CNET Has Been Publishing AI-Written Articles for Months

CNET reporter Jackson Ryan published an article last month describing how ChatGPT, an AI that can generate human-sounding text, would affect journalists and the news industry…

“It definitely can’t do the job of a journalist,” Ryan wrote of ChatGPT. “To say so diminishes the act of journalism itself.”…

The article said ChatGPT isn’t coming for journalists’ jobs just yet, but the very publication that ran Ryan’s article has been quietly publishing articles written by AI since November, according to Futurism and online marketer Gael Breton. The AI-written CNET articles bear the byline CNET Money Staff which is identified on the outlet’s website as “AI Content published under this author byline is generated using automation technology.”

CNET responded in a linked statement via email, saying the Money editorial team was trying out the technology “to see if there’s a pragmatic use case for an AI assist on basic explainers around financial services topics.”

I always love the corporate use of “pragmatic”. Usually means “have we been caught at it – or not?”

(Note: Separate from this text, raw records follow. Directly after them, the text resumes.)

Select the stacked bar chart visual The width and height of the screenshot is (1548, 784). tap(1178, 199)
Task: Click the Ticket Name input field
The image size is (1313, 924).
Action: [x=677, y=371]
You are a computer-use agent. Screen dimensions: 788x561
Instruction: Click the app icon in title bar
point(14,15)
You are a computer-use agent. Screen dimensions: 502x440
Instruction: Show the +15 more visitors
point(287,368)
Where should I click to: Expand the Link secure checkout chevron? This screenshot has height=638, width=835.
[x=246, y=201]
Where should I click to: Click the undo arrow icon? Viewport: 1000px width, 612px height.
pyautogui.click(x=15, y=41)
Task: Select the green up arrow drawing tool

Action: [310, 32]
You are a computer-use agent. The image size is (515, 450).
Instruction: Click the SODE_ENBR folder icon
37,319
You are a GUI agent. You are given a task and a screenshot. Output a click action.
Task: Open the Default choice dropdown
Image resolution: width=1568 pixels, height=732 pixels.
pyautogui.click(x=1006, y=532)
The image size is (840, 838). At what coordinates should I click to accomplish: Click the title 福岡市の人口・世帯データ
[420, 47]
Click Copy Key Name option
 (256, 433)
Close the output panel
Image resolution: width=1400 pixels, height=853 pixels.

Personally, I have no beef with use of technology advancing journalism or anything else. Just don’t try to smuggle it past consumers

3 thoughts on “CNET Has Been Publishing AI-Written Articles for Months

  1. SEO says:

    The prominent tech news site CNET’s attempt to pass off AI-written work keeps getting worse. First, the site was caught quietly publishing the machine learning-generated stories in the first place. Then the AI-generated content was found to be riddled with factual errors. Now, CNET’s AI also appears to have been a serial plagiarist — of actual humans’ work.
    …The bot’s misbehavior ranges from verbatim copying to moderate edits to significant rephrasings, all without properly crediting the original. In at least some of its articles, it appears that virtually every sentence maps directly onto something previously published elsewhere. https://futurism.com/cnet-ai-plagiarism
    …All told, a pattern quickly emerges. Essentially, CNET’s AI seems to approach a topic by examining similar articles that have already been published and ripping sentences out of them. As it goes, it makes adjustments — sometimes minor, sometimes major — to the original sentence’s syntax, word choice, and structure. Sometimes it mashes two sentences together, or breaks one apart, or assembles chunks into new Frankensentences. Then it seems to repeat the process until it’s cooked up an entire article.
    In short, a close examination of the work produced by CNET’s AI makes it seem less like a sophisticated text generator and more like an automated plagiarism machine, casually pumping out pilfered work that would get a human journalist fired.